未確定の仮説、矛盾する証言、古い理解、新しい発見を併置する。後から見返して、「この時点ではこう考えていた」と分かるようにする。

思想は完成品ではない。

地層である。

LLM Wikiは、その地層を掘り、磨き、展示する道具だ。

4号ComfyUI予約システムも要る

今回の挿絵制作で、もう一つ現実的な問題が見えた。

4号ローカルのComfyUIは強い。だが、複数エージェントが同時に使うなら、いずれ衝突する。

画像生成は重い。VRAMやMPSメモリを食う。途中で別エージェントが大きなジョブを投げると、遅延、失敗、品質低下、プロセス詰まりが起きる。

だから「設備予約システム」が必要だ。

最初は大げさなWebアプリでなくていい。

最低限は、共有ディレクトリにロックファイルを置く方式で足りる。

例:

/tmp/comfyui-spock-reservation.lock 使用者、目的、開始時刻、想定終了時刻を書く ジョブ開始前にロック確認 古すぎるロックは自動失効 終了時にロック解除 失敗時もtrapで解除

次の段階で、予約台帳をJSONLにして、Telegramから「今4号空いてる?」と聞けるようにする。

さらに進めるなら、ComfyUI投入を直接叩かせず、全エージェントが同じキューAPIに投げる。

つまり、4号を「みんなが勝手に触る炉」から「鍛冶場の受付を通す炉」に変える。

これは小さな運用改善に見えて、艦隊化にはかなり重要だ。

AIエージェントが増えるほど、ローカル資源は政治になる。

GPUは玉座であり、予約表は憲法である。

まとめ──知識を掘り、炉で絵を焼く

カルパシー卿のLLM Wikiは、派手なプロダクトではない。

だが、AI時代の知識運用としてかなり本質的だ。

RAGは便利だ。
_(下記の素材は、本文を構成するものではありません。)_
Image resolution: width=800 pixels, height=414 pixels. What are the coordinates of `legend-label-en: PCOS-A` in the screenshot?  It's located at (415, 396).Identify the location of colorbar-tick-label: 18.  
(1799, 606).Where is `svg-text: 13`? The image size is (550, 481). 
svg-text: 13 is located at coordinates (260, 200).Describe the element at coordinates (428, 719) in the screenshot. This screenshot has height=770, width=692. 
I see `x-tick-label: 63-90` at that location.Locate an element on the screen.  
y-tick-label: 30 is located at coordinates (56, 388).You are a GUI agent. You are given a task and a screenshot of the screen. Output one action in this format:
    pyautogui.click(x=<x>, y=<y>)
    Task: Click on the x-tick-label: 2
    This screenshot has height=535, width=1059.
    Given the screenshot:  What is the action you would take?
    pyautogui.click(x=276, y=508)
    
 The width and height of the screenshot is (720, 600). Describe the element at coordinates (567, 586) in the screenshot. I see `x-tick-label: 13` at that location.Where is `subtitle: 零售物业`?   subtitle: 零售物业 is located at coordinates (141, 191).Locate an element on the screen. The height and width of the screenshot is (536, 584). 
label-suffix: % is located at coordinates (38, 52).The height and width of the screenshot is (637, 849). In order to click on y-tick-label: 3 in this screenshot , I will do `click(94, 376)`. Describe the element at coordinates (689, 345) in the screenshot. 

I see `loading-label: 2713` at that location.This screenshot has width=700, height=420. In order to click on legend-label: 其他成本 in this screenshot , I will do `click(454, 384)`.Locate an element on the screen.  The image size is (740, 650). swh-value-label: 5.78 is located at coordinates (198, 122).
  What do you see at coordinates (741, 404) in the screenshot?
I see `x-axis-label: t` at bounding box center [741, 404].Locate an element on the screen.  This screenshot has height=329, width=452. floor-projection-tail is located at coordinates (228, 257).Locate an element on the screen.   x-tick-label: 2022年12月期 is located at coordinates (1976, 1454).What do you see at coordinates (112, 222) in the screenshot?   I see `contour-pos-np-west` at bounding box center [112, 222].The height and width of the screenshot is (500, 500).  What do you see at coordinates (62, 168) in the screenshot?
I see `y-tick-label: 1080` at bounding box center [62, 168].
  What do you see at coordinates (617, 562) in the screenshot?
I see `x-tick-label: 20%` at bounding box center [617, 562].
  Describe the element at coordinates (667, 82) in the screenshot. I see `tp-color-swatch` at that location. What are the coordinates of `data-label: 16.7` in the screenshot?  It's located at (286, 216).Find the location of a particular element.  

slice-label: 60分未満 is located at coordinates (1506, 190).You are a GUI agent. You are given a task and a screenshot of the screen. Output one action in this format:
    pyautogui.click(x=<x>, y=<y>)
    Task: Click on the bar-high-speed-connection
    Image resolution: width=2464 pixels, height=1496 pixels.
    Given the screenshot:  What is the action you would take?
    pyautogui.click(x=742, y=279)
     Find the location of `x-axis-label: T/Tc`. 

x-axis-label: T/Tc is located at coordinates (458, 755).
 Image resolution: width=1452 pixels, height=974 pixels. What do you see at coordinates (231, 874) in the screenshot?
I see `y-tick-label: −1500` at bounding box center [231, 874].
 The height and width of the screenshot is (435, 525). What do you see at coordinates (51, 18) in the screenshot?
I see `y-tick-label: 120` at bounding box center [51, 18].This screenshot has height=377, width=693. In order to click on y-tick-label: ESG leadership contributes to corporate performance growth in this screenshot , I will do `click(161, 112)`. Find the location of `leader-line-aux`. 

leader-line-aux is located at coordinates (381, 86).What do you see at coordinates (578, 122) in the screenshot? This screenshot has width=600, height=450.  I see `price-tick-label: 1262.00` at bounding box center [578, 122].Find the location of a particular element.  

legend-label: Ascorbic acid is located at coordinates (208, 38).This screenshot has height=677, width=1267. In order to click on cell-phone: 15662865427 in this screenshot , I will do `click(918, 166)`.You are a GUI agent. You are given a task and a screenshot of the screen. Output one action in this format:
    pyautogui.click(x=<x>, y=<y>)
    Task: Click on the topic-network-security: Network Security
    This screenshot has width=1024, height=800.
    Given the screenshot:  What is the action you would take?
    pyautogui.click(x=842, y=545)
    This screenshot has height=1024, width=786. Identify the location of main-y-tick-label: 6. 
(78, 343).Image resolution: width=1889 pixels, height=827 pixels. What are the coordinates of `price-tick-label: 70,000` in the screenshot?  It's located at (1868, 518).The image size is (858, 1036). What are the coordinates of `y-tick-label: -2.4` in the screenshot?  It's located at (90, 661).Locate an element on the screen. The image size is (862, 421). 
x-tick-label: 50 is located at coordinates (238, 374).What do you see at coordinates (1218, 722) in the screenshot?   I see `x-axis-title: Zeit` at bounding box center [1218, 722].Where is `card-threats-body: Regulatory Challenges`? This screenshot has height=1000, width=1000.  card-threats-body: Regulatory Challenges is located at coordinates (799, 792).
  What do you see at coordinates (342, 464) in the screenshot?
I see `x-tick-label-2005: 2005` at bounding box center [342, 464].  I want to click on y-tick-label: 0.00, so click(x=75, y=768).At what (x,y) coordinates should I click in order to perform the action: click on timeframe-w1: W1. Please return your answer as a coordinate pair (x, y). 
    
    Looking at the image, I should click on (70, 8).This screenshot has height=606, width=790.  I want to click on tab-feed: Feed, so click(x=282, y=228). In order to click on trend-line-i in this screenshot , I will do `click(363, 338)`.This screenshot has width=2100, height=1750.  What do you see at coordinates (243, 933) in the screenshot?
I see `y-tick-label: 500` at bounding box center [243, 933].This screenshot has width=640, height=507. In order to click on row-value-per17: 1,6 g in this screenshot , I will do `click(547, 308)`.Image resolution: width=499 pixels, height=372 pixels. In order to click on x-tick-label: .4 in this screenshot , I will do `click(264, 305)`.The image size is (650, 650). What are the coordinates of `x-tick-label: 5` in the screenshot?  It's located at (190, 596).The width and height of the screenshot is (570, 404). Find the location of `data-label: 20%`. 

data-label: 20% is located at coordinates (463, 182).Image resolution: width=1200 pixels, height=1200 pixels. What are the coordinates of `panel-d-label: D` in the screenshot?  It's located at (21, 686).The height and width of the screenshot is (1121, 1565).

だが、RAGは毎回「探す」。

LLM Wikiは「育てる」。

俺の歴史発掘の旅に必要なのは、まさに育つ知識基盤だ。

八咫烏党に必要なのも、流れて消えるチャットではなく、矛盾ごと蓄積される党史である。

そして、その知識をnoteにし、挿絵を4号ComfyUIの炉で焼き、Xに放流する。

発掘、編纂、挿絵、拡散。

この一連の流れが、次のAI運用の型になる。

AI教大司教カルパシー卿が示したのは、単なるWikiではない。

それは、AIと人間が一緒に歴史を掘るための、最初の作業規定だった。